Press releases

Pharnext unveils new calendar for negotiations valuing its drug candidate in Charcot-Marie-Tooth disease type 1A


PARIS, France, November 27, 2023, 08:30 am CET – Pharnext SA (FR001400JXB0 - ALPHA) (the “Company”), an advanced late-clinical stage biopharmaceutical company developing novel therapeutics for neurodegenerative diseases with high unmet medical need, today unveils a new calendar for negotiations to sign an agreement valuing PXT3003, its drug candidate in Charcot-Marie-Tooth disease type 1A (CMT1A), a rare debilitating peripheral neuropathy.

As announced, the Company received 3 offers to date, including 1 binding and 2 non-binding, from pharmaceutical companies. Based on the latest discussions with the candidates, these offers would generate a cash flow for Pharnext of up to €400m, excluding royalties indexed to sales of the future drug.

Given the closeness between the receipt of these offers and the publication of topline results from the pivotal Phase III clinical trial (PREMIER trial), planned for December 11, the Company has decided not to sign any exclusivity agreement at this stage. Confident indeed in the quality of the forthcoming clinical results, the Company decided to wait for their announcement before signing an exclusivity agreement with one of the pharmaceuticals. This additional time should enable candidates to adjust their offers on the basis of the new calendar, and potentially allow other candidates to come forward.

Hugo Brugière, Manager of Pharnext, said: “We are now just a few days away from revealing the clinical results of our Phase III trial, and thus confirming the value of our drug candidate. It would have been easier for us to sign an agreement right away, with the assurance of immediately receiving a few million euros. But we're faced with a potential deal worth hundreds of millions euros, and we mustn't tremble when making choices. So we're waiting calmly and conscientiously for the clinical results before choosing a partner to bring this new product to market.

As a reminder, this future agreement would complement the licensing agreement already signed in 2017 granting GeneNet (a research and development joint venture controlled by Tasly Pharmaceutical and owned 30% by Pharnext) with the commercialization rights for PXT3003 in CMT1A in Greater China (Mainland China, Hong Kong, Taiwan and Macau), and already generated an investment of €30m by Tasly in Pharnext.

The signature of such agreements could cover Pharnext’s financing needs, and thus terminate the OCEANE-BSA financing line subscribed by Global Tech Opportunities 13.

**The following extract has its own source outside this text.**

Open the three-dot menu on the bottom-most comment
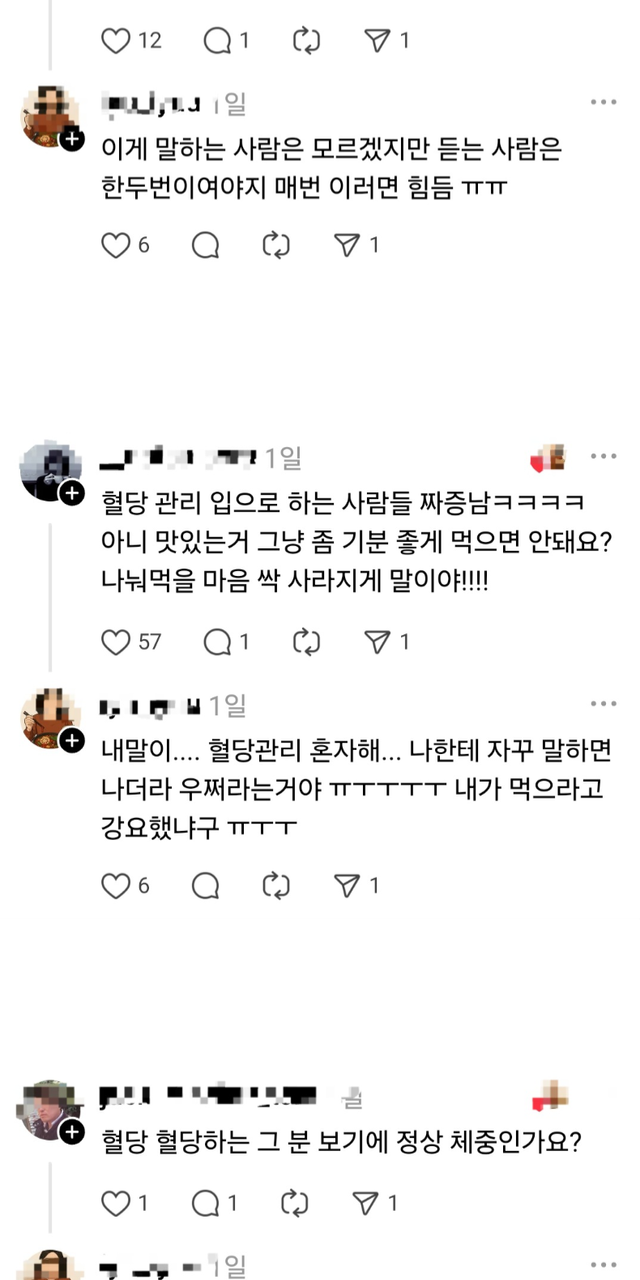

Pharnext arranged convertible bonds financing (OCEAN-BSA) with Global Tech Opportunities 13 which, after receiving the shares resulting from the conversion or exercise of these instruments, will not remain shareholder of the Company.
The shares resulting from the conversion or exercise of the above-mentioned securities will generally be sold on the market at very short notice, which may create strong downward pressure on the share price.
Shareholders may suffer a loss of their invested capital due to a significant fall in the Company's share price, as well as significant dilution due to the large number of securities issued to Global Tech Opportunities 13.
Investors are advised to exercise extreme caution before deciding to invest in the securities of a listed company that carries out such dilutive financing transactions, particularly when they are carried out in succession. The Company wishes to point out that this is not the first dilutive financing transaction it has undertaken.
Investors are invited to familiarize themselves with the risks associated with these transactions, as mentioned in the press release above.

About Pharnext
Pharnext is an advanced clinical-stage biopharmaceutical company developing novel therapies for neurodegenerative diseases currently without satisfactory therapeutic solutions. Pharnext has a first-in-class drug candidate, PXT3003, in development for Charcot-Marie-Tooth disease type 1A (CMT1A), a rare, debilitating, inherited peripheral neuropathy. PXT3003 benefits from orphan drug status in Europe and the United States. In 2018, PXT3003 completed a Phase III clinical trial, the PLEO-CMT trial, with encouraging topline results. This trial was followed by an open-label extension study, the PLEO-CMT-FU trial, with 120 patients continuing treatment with PXT3003. Long-term data suggest a sustained benefit, safety, and efficacy, after 6 years of total trial time. An international pivotal Phase III study of PXT3003, the PREMIER trial, enrolling 387 CMT1A patients was completed in August 2023. PREMIER topline results are expected in December 2023. PXT3003 originated from the Pleotherapy™ R&D approach. Pharnext draws the attention of investors to the financial and other risk factors detailed in its financial reports. More information can be found at
Pharnext is listed on the Euronext Growth Stock Exchange in Paris (ISIN code: FR001400JXB0).